NEWS
NEWS

Districts around the country are weighing school closures as enrollment drops

Updated

Declines in enrollment are leading many school districts around the U.S. to weigh whether they should close schools

Thomasina Clarke poses for a photo outside Sumner High School
Thomasina Clarke poses for a photo outside Sumner High SchoolAP

A falling national birthrate, a growing school choice movement and students leaving school systems for other reasons are contributing to the declines, which put pressure on school budgets that are driven largely by student head count.

Deciding which schools to close can be a gut-wrenching decision. Public neighborhood schools often are at the center of their communities, and research has shown kids and neighborhoods don't always fare well after closures.

Nearly one in 12 public schools in the U.S. — or roughly 5,100 — experienced an enrollment decline of 20% or greater from 2019 to 2023, according to a report that was published last year by the Thomas B. Fordham Institute, a conservative-leaning education think tank. Most affected by this spike in enrollment declines were schools deemed by their states states as chronically low-performing, many of them in high poverty neighborhoods, the report found.
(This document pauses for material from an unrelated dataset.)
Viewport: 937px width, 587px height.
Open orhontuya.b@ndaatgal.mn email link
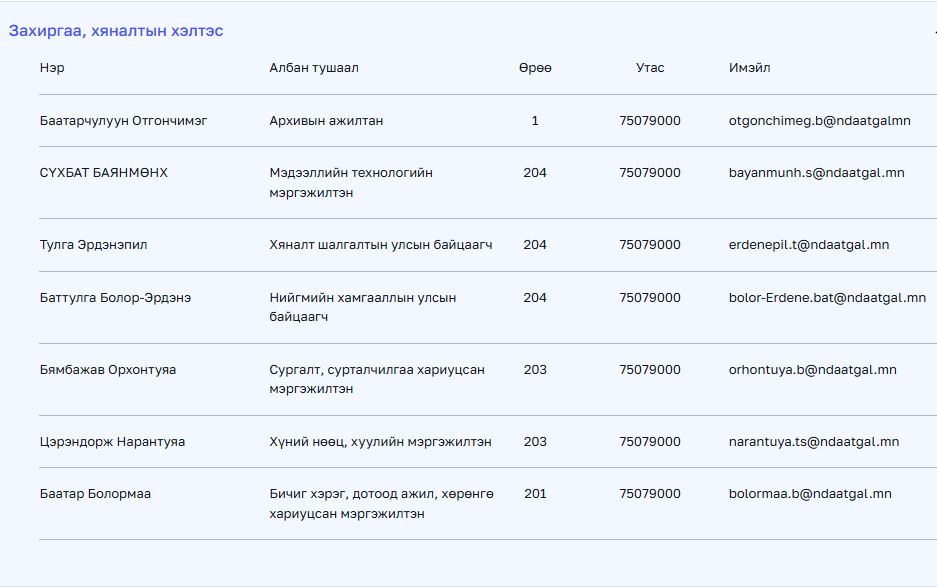click(x=812, y=370)
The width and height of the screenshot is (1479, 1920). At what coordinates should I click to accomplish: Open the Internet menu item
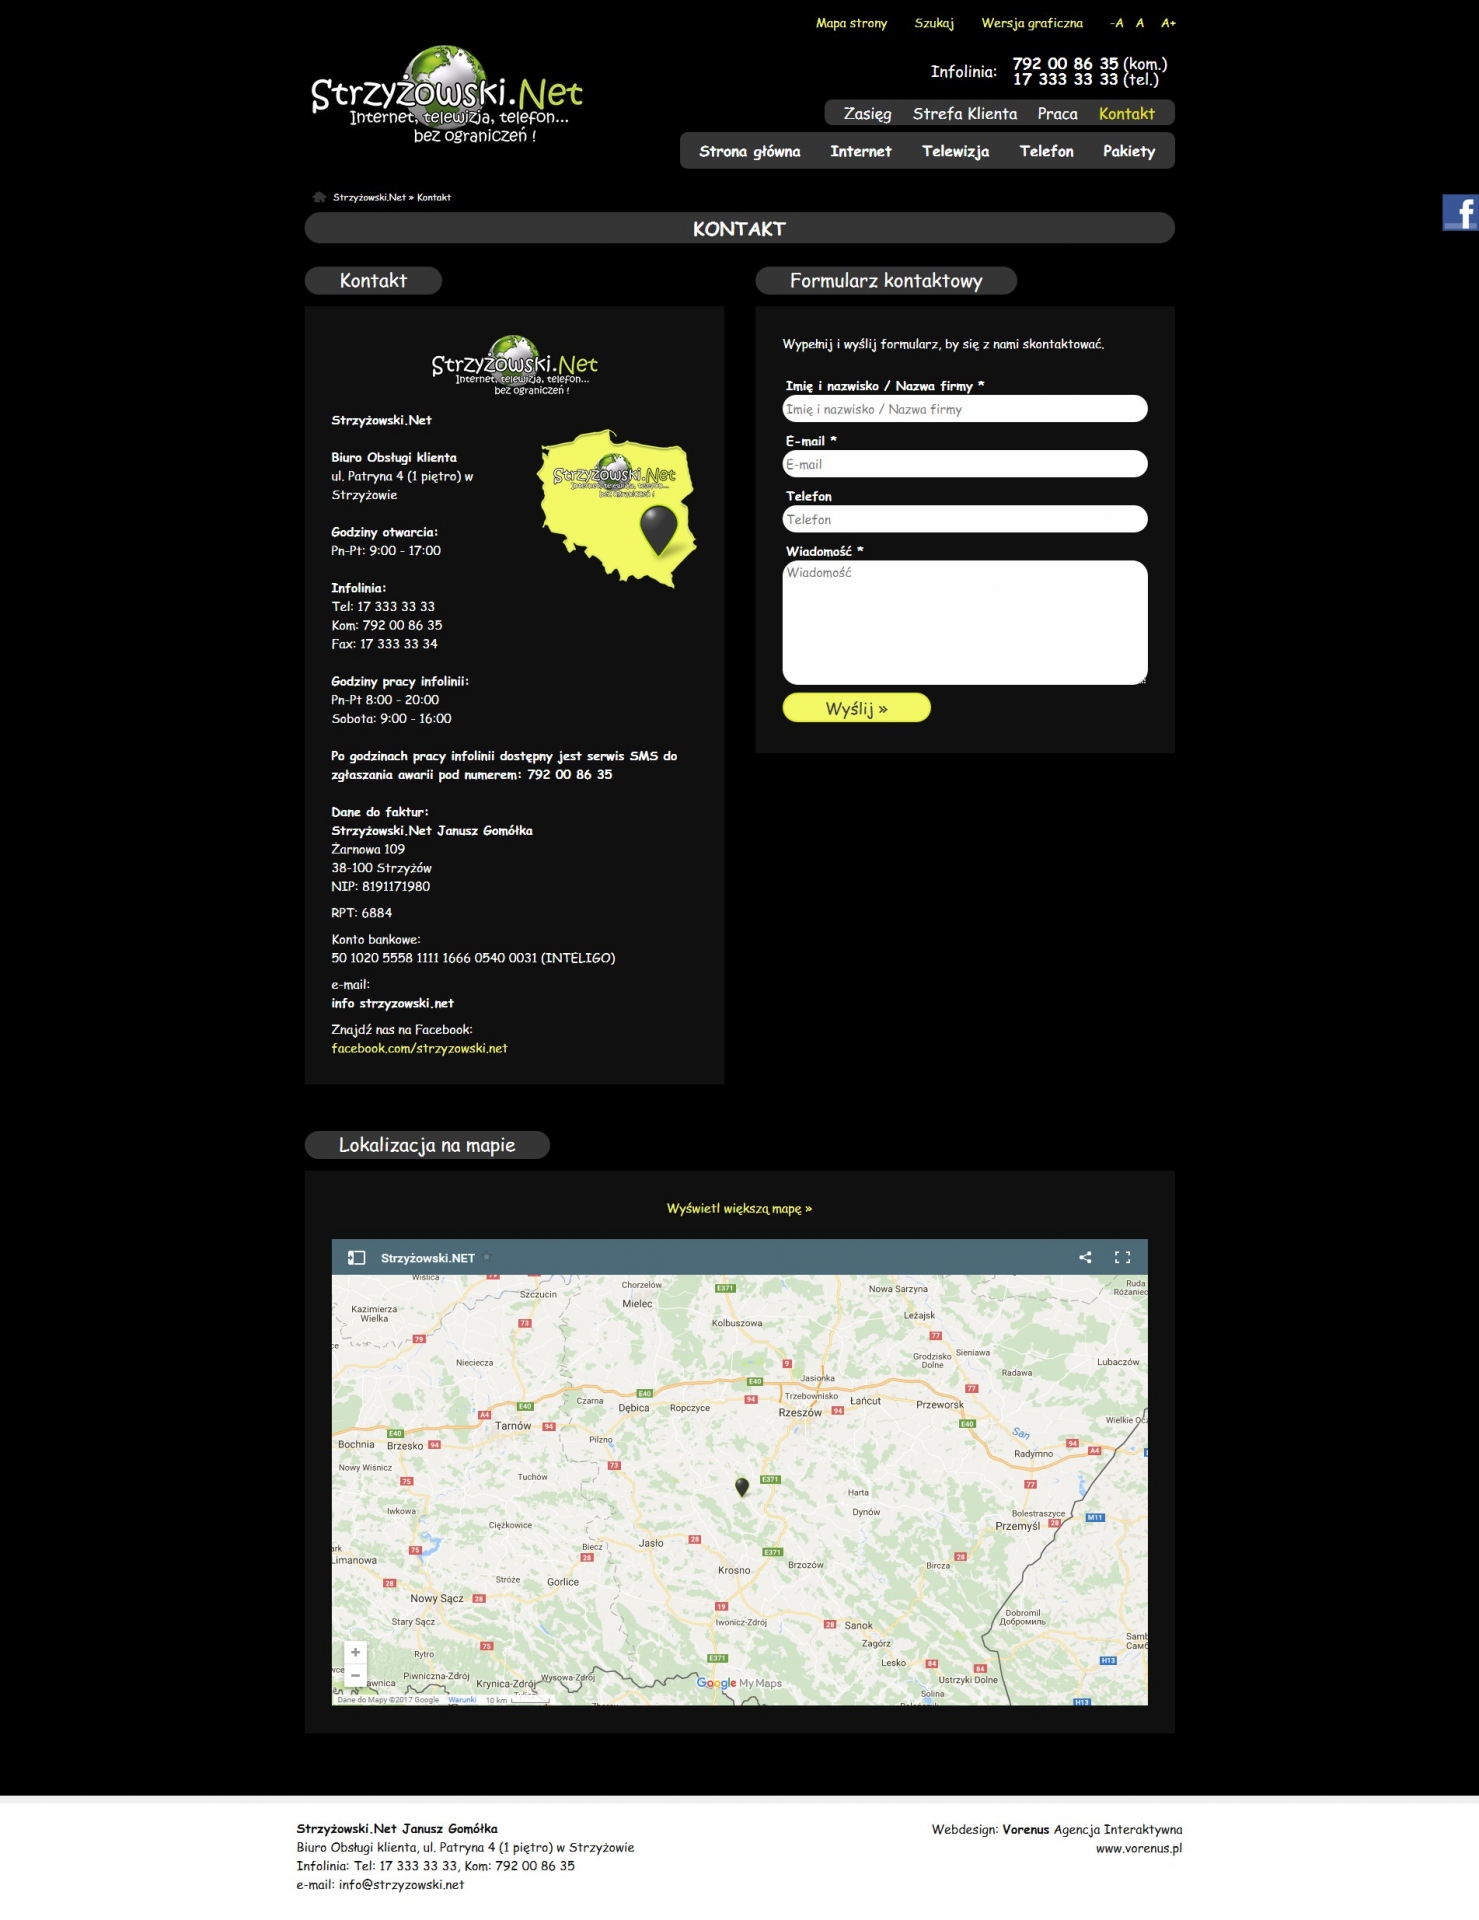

Public schools are expected to see enrollment fall 5.5% between 2022 and 2031 due largely to changing demographics, according to the National Center for Education Statistics projections.

As enrollment tumbled at the start of the COVID-19 pandemic, districts closed around one-third fewer schools in the 2020-21 and 2021-22 school years than in the years prior, according to an analysis of 15 states by the Reason Foundation, a libertarian think tank.

Now that federal pandemic relief money has been used up, there is a backlog of underused schools that many districts won't be able to afford to keep open, said Aaron Garth Smith, director of education reform at the Reason Foundation.

The trends are hitting districts with large shares of Black students, like St. Louis Public Schools, which is 78.2% African American, particularly hard.

The biggest increase in students leaving traditional public schools for other options, such as charter and online schools, has been in districts that serve mostly Black students, the Brookings Institute noted in a report released last month. Among those districts, the share of students in non traditional public schools rose from 25.4% in 2015-16 to 34.1% in 2023-24, the report found.

The example of Chicago shows how closures can impact students. The city closed 50 schools just over a decade ago in the largest school closure in U.S. history.

Fighting and bullying increased as displaced students settled into new schools, said Marisa de la Torre, managing director and senior research associate at the UChicago Consortium on School Research. Test scores dipped the year of the announcement for students in schools slated for closure. The displaced students' reading scores eventually recovered, but gaps in math scores persisted four years afterward.